Duff, chairman of Sero Ag Strategies and former executive vice president of the National Sorghum Producers, wrote in a blog post that what is happening at the moment is much worse than Trump’s last trade war. “We haven’t seen a picture this dire since the Chinese investigation of U.S. sorghum farmers in 2018-2019. Today is worse.”
The crisis has left Kansas sorghum farmers scrambling for alternative buyers. But behind this emergency lies a more complex story that involves the collapse of traditional export markets, the fragility of agricultural trade policy, and an unexpected opportunity emerging in sub-Saharan Africa that could reshape American farming for years to come.

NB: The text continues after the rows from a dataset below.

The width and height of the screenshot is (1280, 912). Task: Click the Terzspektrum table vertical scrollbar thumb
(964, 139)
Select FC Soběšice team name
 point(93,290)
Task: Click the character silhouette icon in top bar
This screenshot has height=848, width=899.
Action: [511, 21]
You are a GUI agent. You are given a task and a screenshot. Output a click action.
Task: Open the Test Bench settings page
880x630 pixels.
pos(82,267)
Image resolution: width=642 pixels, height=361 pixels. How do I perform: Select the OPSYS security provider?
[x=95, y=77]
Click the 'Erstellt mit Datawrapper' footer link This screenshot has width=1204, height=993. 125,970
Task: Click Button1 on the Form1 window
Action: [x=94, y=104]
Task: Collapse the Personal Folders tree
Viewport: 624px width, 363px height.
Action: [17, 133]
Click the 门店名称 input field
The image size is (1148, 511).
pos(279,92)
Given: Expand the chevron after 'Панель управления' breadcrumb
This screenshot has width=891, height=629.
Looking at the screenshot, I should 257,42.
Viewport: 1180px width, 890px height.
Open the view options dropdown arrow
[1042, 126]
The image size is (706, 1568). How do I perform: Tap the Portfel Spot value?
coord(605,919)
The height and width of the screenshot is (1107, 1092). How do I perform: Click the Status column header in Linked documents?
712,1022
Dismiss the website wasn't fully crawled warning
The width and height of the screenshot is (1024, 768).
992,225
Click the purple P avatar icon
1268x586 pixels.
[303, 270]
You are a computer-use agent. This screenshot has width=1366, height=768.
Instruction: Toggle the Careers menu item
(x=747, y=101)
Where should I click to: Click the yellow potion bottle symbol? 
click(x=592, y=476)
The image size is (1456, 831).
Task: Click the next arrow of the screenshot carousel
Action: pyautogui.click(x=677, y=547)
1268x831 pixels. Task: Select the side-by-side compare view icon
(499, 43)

China’s withdrawal from the sorghum market, driven by escalating tariffs and political tensions, has exposed how vulnerable American producers are to geopolitical instability. This is happening against a backdrop where sub-Saharan Africa faces a severe food crisis. More than 178 million people are experiencing food insecurity, and grain demand is projected to grow by 2.2 percent each year, while local production increases at only 1.6 percent.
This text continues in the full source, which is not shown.